Posted By Randall Reitz, Thursday, June 30, 2011

Like religions, academic fields are led by both prophets and administrators. Collaborative care’s prophet is undoubtedly CJ Peek. His prophetic bona fides include his Yoda-like gravitas, his universal devotion from our movement’s founders, his unmatched ability to distill arcane doctrines into teachable articles of faith, and his usage of language that is equally inspirational and apocalyptic.

While prophets generally only preach one world-view, collaborative care is sufficiently pluralistic that our prophet is best known for his three-world view:

  1. "If care is clinically inappropriate it fails.
  2. If care is not operationalized properly, it also fails.
  3. If care does not make reasonable use of resources, the organization, its patients, or society eventually go bankrupt and thousands of patient-clinician relationships are disrupted” (Peek, 2008).

This dark prophecy is fulfilled daily in collaborative care settings where the financial corrupts the operational and the operational corrupts the clinical.

Allow me to explain myself. Just like any church, the collaborative care pews are filled with fervent believers, practicing adherents, and devilish apostates:

  • Front-line clinicians are the true believers. We are the ones who have enough faith in the cause to work outside of our areas of training for less money than could be made for less effort elsewhere. Had we practiced 2000 years ago it would have been said of us: "it is harder for a clinician to leave a collaborative clinic as a rich man than it is for a camel to walk through the eye of a needle” (Matthew 19:24).
  • Operational administrators are the practical adherents.

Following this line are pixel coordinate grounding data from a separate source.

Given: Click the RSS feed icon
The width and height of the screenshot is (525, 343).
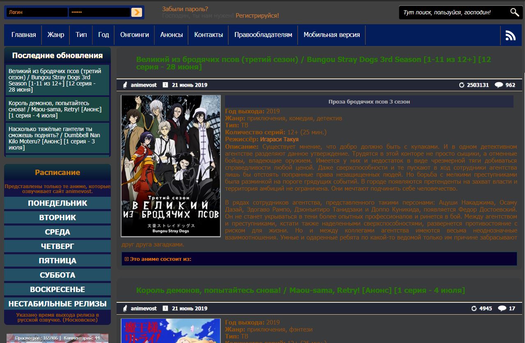Looking at the screenshot, I should click(510, 35).
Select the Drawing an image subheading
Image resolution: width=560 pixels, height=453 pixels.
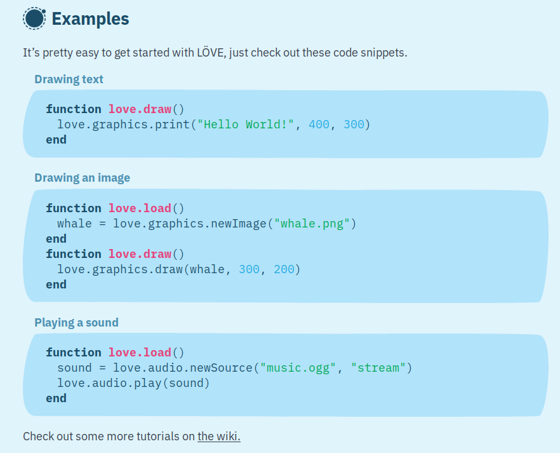click(82, 178)
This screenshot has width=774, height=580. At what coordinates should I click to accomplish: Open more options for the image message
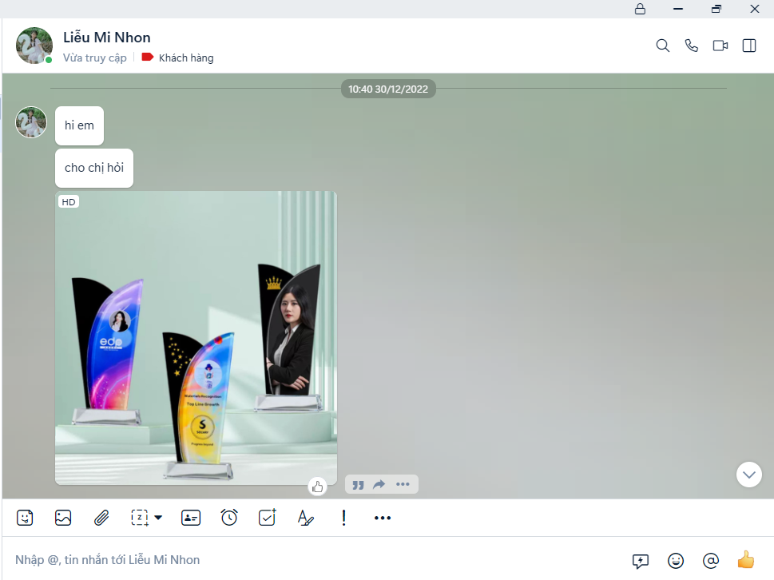point(403,484)
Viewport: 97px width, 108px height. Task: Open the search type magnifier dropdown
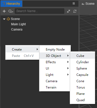coord(11,11)
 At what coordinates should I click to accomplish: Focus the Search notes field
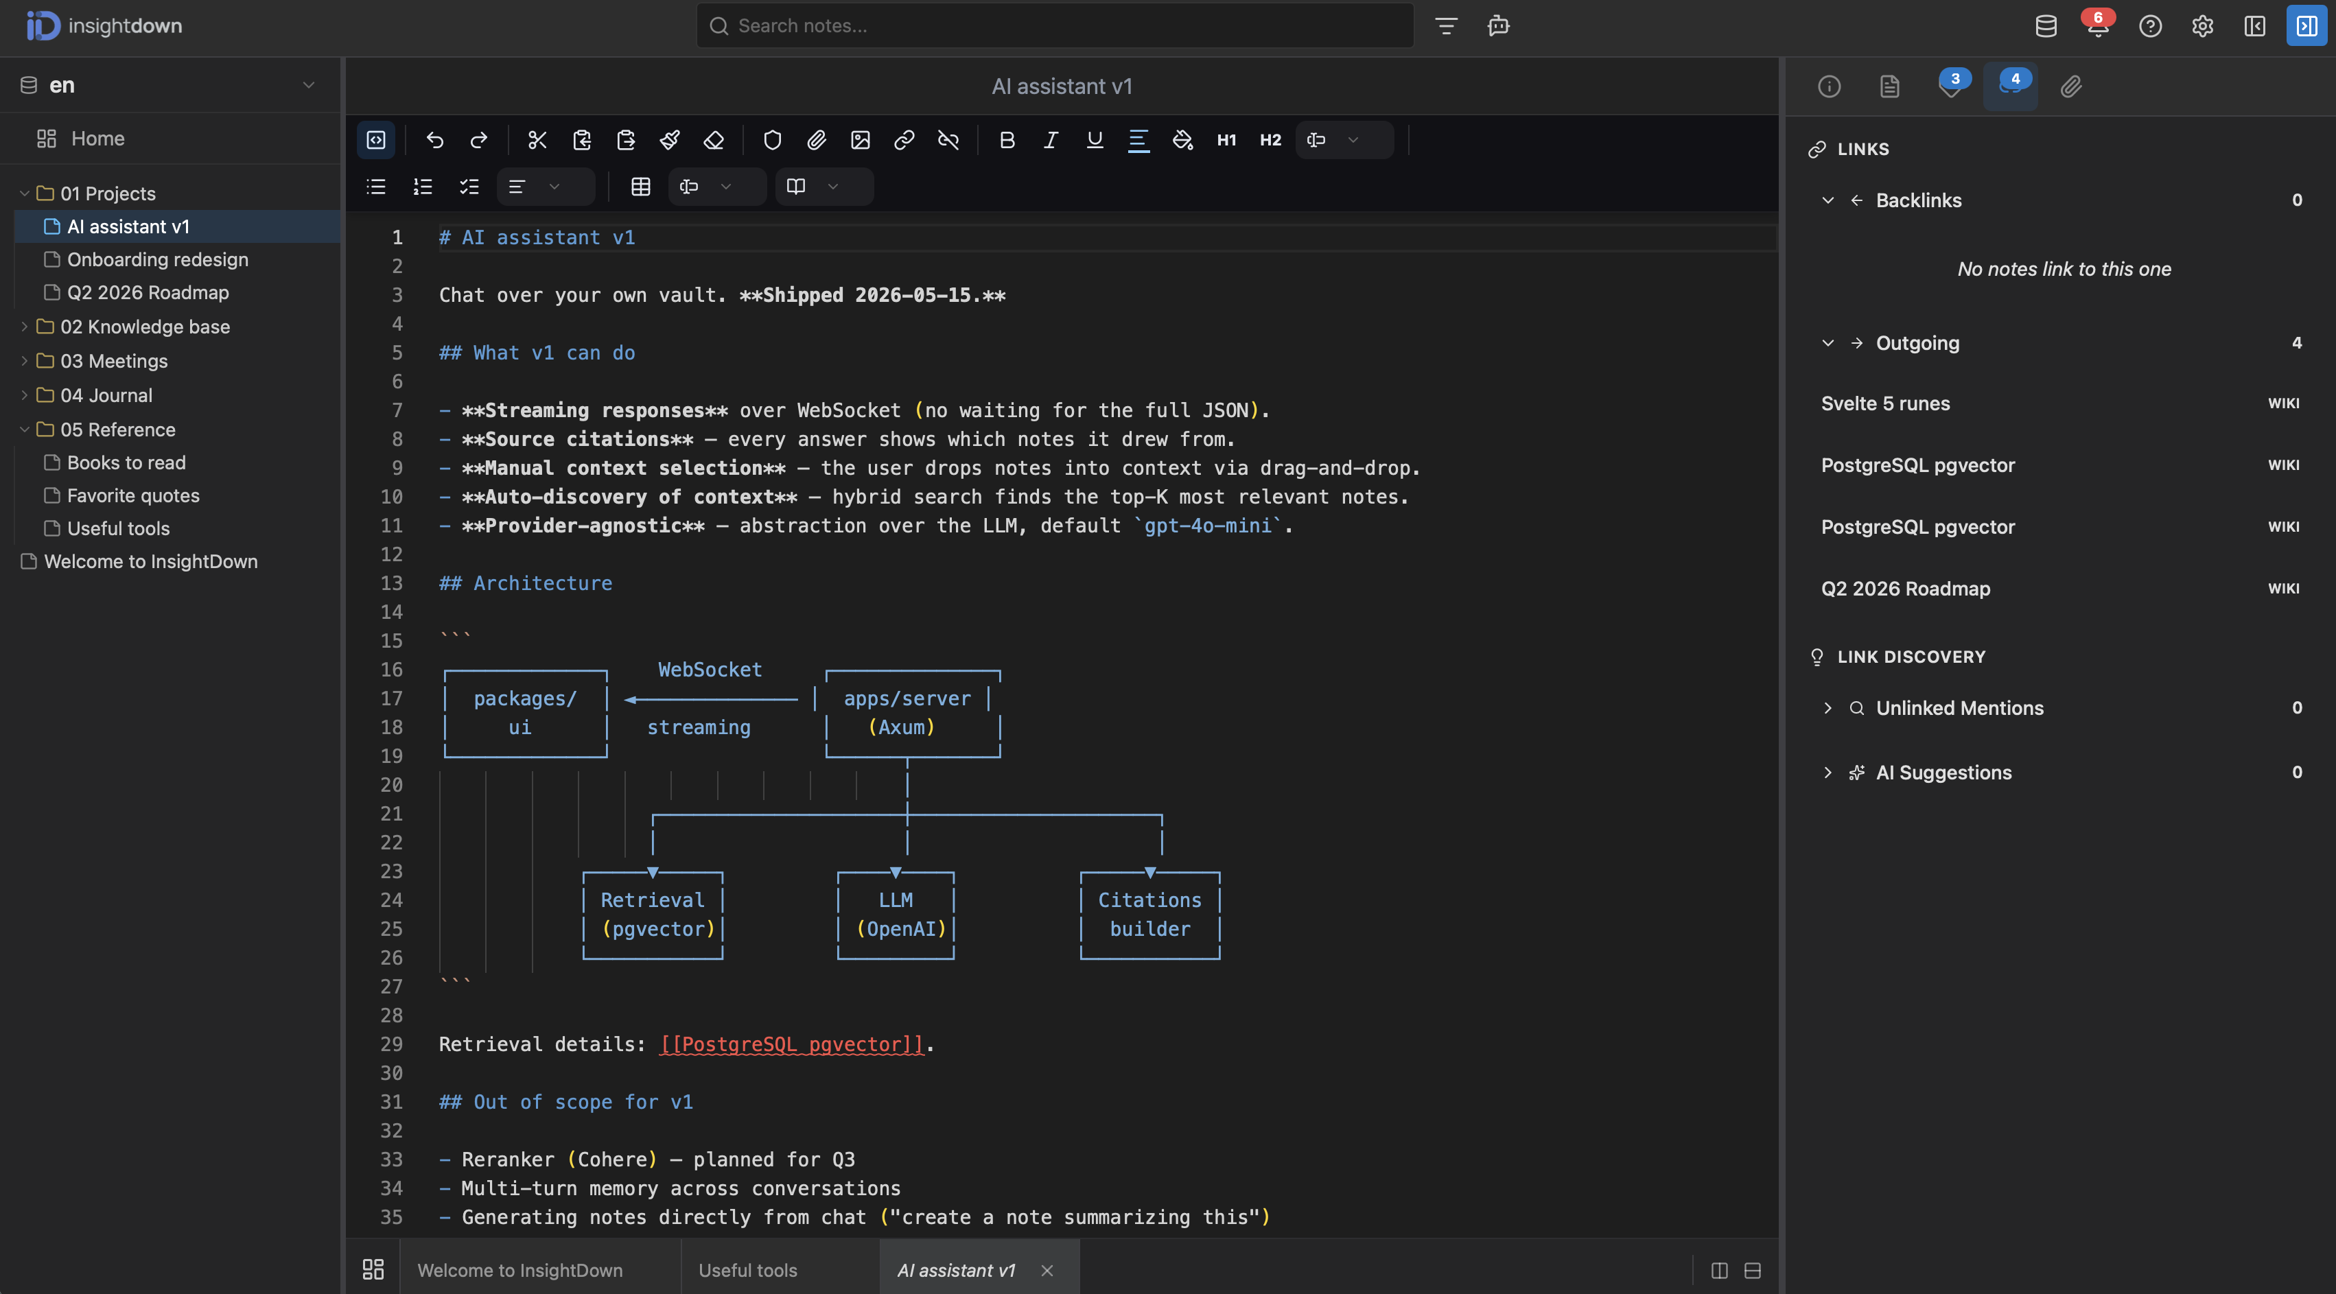1055,25
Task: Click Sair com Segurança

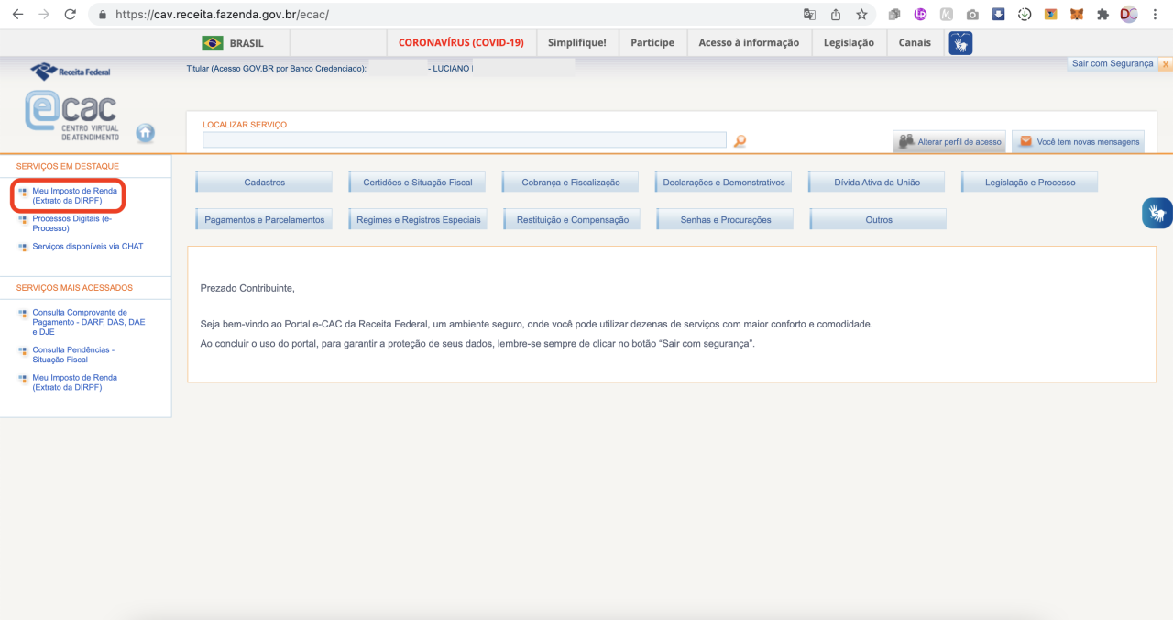Action: (1112, 63)
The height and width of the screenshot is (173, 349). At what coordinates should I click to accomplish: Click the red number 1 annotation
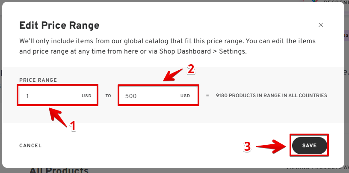coord(73,126)
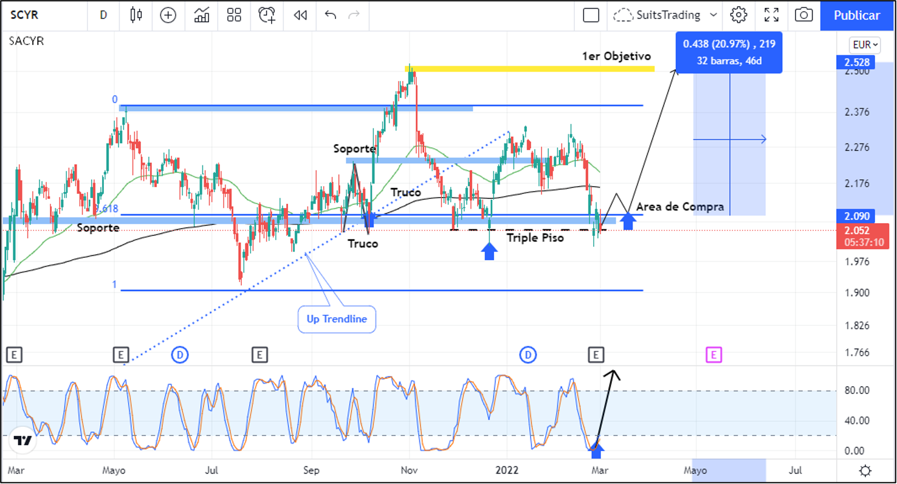Create an alert with the alarm clock icon
Image resolution: width=897 pixels, height=484 pixels.
click(267, 15)
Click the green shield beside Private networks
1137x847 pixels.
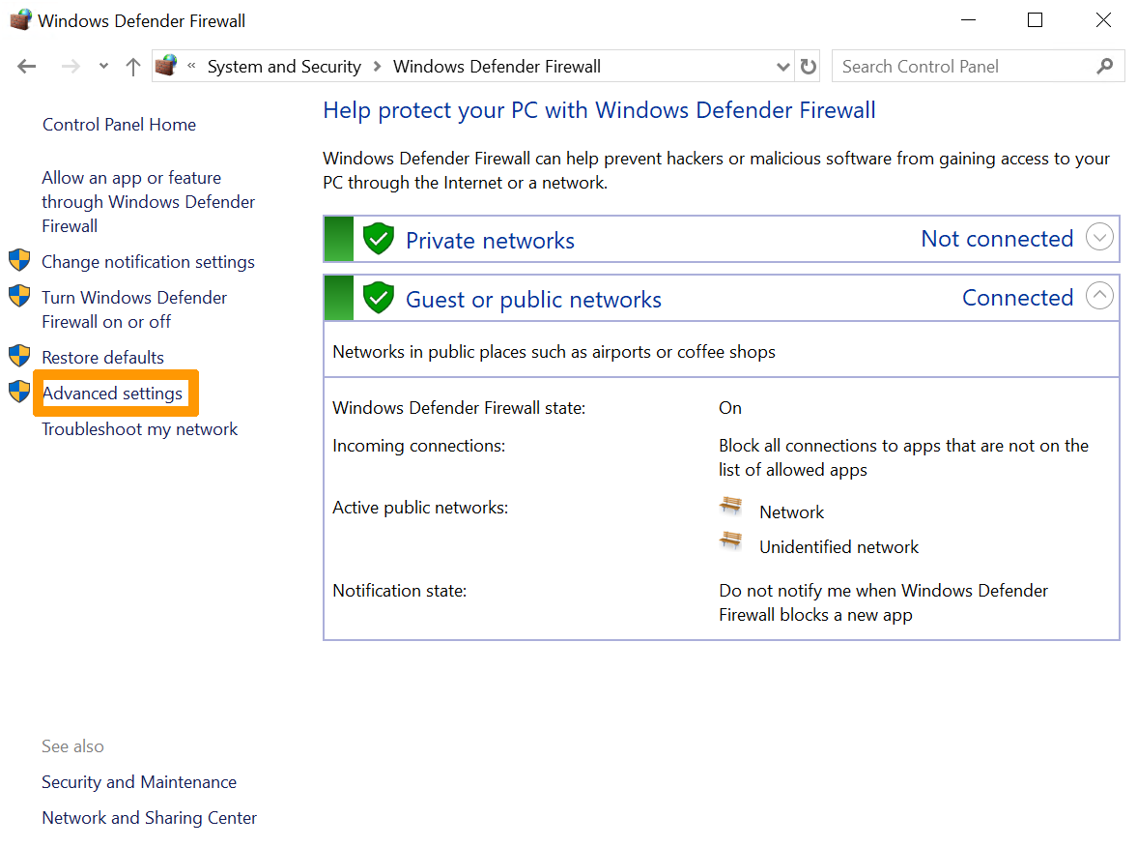pos(378,238)
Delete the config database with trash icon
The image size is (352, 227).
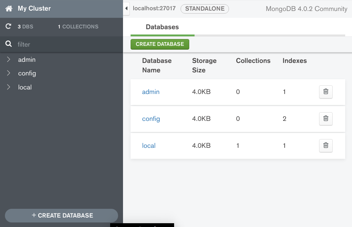(x=326, y=119)
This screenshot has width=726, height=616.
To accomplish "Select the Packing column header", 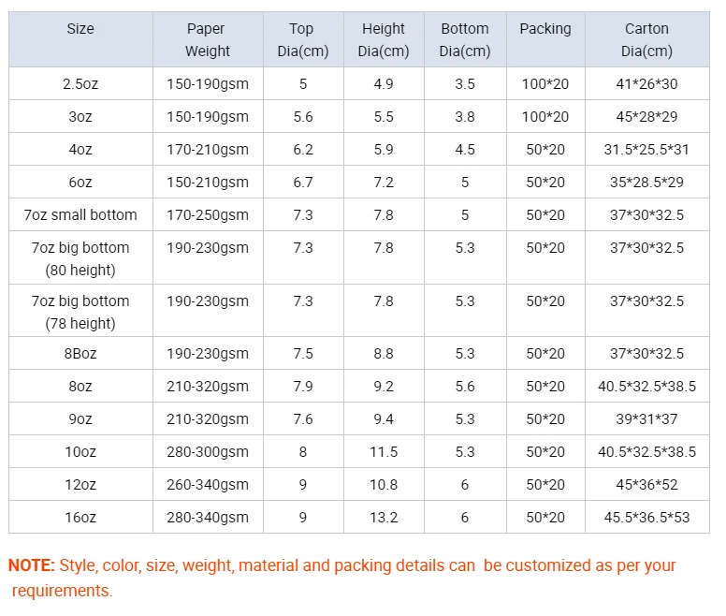I will [545, 29].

They find that our model makes sense even if the reimbursement pays only cents. However, they distract our daily pilgrimage with banalities like efficiency and HIPAA compliance.
  • Financers are the devilish apostates. I propose a corollary to the Peter Principle, which I’ll call the Judas Judgment. It states that "Clinicians keep the faith until they are advanced in their careers enough to hold the money bag.” Then all they decree is "no margin, no mission” as they cut collaborative care positions. It’s worse at the governmental and healthcare payor levels where the virulent vestiges of carve-outs eviscerate our sustainability.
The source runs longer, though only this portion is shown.